Section : BOOK WORLD
Issue Date : 10 / 1988  2,093 Words
Author : Richard Amber

       PEKING
       Anthony Grey
       New York: Little, Brown and Company, 1988
       672 pp., $19.95
       
        It's not surprising that the drama of twentieth century Chinese history has proved irresistible to epic novelists. From the Opium War of 1839 and the seizure of Hong Kong by British colonizers the year after to the tumult of latter-day Shanghai--teeming city of revolutionaries, greed, entrepreneurs, and sin-the various elements of China's modern experience have the stuff of drama and melodrama. It is history on a massive scale, full of portent and meaning. The French novelist Andre Malraux set a standard for the China epic genre with Man's Fate, transforming the defeat of the communist-led urban insurrection by Chiang Kai-shek's Nationalists in 1927 into one of the great works of Western fiction.
       
        Since, then, most of the creators of the China epics have mingled a certain conception of Asian eroticism with personal Drama, generally involving a European or an American who has come east in search of fortune or adventure, and set this against a background of mystery and political turmoil. Much of this formula is included in a recent contribution to the genre by Anthony Grey, a former British journalist in Peking, who was jailed by the communist government during the Great Proletarian Cultural Revolution and who thus has an insider's view of political fanaticism. Grey's Peking features the standard refrain of other China epics--idealistic foreigners sailing through the stormy seas of Chinese events. In this regard it has some of the predictability of other China epics written by foreigners. (The Chinese have not yet turned the tables by writing their own sagas set among westerners.) But although Peking is not particularly original, and lacks the philosophical depths of Man's Fate, it is nonetheless absorbing and well informed. Grey traces a plausible history of the great events of the Chinese Revolution from the legendary Long March of the 1930s, when he picks up his story, until after the death of Mao Zedong in 1976.

* [STATED GOAL] Quote everything from "Section : BOOK" down to "of Western fiction." in the review of the novel Peking.

* [RECORDS PROVIDED]

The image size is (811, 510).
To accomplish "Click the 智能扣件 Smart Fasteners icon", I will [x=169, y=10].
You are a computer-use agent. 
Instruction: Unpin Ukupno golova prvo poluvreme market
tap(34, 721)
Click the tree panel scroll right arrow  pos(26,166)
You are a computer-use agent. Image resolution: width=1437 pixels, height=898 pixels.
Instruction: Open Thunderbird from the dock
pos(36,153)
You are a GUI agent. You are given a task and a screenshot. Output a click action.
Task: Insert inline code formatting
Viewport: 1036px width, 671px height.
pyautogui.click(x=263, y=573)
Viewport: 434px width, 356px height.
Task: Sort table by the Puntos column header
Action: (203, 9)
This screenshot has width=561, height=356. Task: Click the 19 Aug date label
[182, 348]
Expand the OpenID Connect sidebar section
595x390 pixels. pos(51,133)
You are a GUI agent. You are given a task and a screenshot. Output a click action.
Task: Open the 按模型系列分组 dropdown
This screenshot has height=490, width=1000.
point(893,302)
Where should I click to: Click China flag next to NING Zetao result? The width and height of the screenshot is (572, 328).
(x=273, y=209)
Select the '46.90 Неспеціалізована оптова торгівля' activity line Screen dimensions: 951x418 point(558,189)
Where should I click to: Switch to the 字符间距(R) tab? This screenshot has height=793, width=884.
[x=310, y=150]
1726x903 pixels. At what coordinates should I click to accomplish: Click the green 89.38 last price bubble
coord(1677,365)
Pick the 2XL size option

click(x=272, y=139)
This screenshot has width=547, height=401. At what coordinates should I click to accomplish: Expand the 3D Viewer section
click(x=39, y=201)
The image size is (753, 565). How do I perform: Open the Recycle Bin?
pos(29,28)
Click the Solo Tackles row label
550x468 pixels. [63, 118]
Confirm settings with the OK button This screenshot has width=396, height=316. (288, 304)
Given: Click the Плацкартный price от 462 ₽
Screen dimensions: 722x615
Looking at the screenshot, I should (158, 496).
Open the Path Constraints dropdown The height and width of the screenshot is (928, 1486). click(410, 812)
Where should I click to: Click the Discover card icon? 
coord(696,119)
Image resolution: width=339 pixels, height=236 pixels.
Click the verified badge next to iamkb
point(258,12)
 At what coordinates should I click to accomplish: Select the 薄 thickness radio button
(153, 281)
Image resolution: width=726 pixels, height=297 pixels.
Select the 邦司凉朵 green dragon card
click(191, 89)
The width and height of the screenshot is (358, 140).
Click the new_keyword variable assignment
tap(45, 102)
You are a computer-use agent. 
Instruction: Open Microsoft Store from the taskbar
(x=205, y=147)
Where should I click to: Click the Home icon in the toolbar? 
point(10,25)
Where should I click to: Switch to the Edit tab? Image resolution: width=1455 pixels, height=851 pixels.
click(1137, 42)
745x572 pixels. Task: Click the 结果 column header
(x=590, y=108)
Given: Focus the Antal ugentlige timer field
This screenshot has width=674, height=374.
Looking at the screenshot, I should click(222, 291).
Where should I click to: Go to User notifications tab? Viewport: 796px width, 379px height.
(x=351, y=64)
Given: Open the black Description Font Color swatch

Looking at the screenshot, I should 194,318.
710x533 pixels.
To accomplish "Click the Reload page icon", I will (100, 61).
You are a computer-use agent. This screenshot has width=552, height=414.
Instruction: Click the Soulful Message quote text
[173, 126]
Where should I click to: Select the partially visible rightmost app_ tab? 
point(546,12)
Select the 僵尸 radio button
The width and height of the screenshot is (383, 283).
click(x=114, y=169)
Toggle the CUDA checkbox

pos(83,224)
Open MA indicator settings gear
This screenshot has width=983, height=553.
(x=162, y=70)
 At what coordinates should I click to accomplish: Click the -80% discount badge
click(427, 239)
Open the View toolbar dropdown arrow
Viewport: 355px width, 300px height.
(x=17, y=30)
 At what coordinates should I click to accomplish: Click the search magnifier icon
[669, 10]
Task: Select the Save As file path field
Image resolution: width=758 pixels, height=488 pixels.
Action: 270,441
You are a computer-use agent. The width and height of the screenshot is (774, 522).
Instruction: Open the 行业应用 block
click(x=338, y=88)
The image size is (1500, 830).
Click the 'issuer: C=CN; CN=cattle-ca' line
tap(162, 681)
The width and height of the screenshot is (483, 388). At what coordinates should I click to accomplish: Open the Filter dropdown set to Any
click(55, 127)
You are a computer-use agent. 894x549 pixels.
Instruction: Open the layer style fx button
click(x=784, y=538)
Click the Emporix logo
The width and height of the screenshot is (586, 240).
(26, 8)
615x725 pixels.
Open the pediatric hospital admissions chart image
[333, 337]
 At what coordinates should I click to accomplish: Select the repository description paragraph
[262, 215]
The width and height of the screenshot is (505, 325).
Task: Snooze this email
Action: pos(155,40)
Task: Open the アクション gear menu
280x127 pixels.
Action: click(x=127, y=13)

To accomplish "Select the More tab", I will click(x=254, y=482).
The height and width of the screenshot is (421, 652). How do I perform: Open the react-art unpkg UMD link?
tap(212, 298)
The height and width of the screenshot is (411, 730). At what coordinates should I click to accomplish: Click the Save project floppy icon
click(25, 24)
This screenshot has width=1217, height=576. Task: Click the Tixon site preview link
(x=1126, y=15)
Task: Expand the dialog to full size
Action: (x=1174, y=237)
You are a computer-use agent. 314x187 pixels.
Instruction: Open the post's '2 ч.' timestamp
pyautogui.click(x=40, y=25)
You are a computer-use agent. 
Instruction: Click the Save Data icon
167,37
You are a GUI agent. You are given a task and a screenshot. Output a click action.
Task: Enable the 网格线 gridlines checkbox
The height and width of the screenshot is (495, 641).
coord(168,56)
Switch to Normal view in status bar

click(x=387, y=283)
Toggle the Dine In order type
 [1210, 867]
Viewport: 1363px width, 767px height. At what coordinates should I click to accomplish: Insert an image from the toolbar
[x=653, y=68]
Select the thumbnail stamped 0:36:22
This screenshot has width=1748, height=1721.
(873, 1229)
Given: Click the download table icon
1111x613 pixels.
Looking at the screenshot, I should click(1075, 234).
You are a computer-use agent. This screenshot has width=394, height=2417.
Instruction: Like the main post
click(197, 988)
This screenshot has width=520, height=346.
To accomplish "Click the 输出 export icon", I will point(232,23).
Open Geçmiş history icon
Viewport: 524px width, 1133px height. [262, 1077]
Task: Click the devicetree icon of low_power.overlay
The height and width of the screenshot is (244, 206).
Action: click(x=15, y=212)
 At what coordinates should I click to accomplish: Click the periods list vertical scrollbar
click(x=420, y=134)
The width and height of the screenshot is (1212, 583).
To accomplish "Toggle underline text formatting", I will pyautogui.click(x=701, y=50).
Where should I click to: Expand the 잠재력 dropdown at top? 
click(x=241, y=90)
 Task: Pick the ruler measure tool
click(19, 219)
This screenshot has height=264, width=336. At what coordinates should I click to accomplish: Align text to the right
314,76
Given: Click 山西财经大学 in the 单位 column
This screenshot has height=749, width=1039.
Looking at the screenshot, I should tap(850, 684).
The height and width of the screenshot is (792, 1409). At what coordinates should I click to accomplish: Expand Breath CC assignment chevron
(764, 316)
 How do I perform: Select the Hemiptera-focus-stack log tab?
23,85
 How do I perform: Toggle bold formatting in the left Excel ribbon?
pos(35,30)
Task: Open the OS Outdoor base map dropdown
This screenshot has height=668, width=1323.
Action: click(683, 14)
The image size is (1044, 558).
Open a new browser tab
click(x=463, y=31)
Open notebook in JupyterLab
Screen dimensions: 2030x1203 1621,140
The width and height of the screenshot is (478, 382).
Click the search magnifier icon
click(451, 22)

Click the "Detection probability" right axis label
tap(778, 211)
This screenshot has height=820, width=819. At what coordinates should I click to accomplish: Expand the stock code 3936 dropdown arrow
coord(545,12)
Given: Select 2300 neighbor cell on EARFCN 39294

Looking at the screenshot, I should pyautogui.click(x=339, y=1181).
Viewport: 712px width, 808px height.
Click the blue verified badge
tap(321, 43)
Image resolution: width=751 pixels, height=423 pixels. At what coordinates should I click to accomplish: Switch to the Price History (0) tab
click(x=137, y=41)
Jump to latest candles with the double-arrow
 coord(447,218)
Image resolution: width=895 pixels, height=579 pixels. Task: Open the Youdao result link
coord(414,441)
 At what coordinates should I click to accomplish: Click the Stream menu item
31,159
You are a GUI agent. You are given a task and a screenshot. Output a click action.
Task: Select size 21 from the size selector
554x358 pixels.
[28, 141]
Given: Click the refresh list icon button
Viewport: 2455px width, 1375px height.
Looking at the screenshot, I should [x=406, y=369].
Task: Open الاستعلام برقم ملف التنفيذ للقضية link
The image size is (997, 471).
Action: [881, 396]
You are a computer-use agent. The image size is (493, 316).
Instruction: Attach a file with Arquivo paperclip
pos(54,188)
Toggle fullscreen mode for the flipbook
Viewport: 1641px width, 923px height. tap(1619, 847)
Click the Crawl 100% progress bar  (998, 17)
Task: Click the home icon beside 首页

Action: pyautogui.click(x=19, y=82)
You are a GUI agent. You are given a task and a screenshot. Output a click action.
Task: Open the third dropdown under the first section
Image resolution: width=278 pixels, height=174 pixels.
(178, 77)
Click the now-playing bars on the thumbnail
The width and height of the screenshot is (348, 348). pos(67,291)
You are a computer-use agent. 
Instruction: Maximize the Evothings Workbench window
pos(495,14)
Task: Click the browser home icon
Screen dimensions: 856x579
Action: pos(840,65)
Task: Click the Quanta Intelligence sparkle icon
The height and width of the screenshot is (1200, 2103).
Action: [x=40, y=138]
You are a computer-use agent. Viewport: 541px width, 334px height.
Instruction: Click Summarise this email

* [RIGHT ANSWER]
Section : BOOK WORLD
Issue Date : 10 / 1988  2,093 Words
Author : Richard Amber

       PEKING
       Anthony Grey
       New York: Little, Brown and Company, 1988
       672 pp., $19.95
       
        It's not surprising that the drama of twentieth century Chinese history has proved irresistible to epic novelists. From the Opium War of 1839 and the seizure of Hong Kong by British colonizers the year after to the tumult of latter-day Shanghai--teeming city of revolutionaries, greed, entrepreneurs, and sin-the various elements of China's modern experience have the stuff of drama and melodrama. It is history on a massive scale, full of portent and meaning. The French novelist Andre Malraux set a standard for the China epic genre with Man's Fate, transforming the defeat of the communist-led urban insurrection by Chiang Kai-shek's Nationalists in 1927 into one of the great works of Western fiction.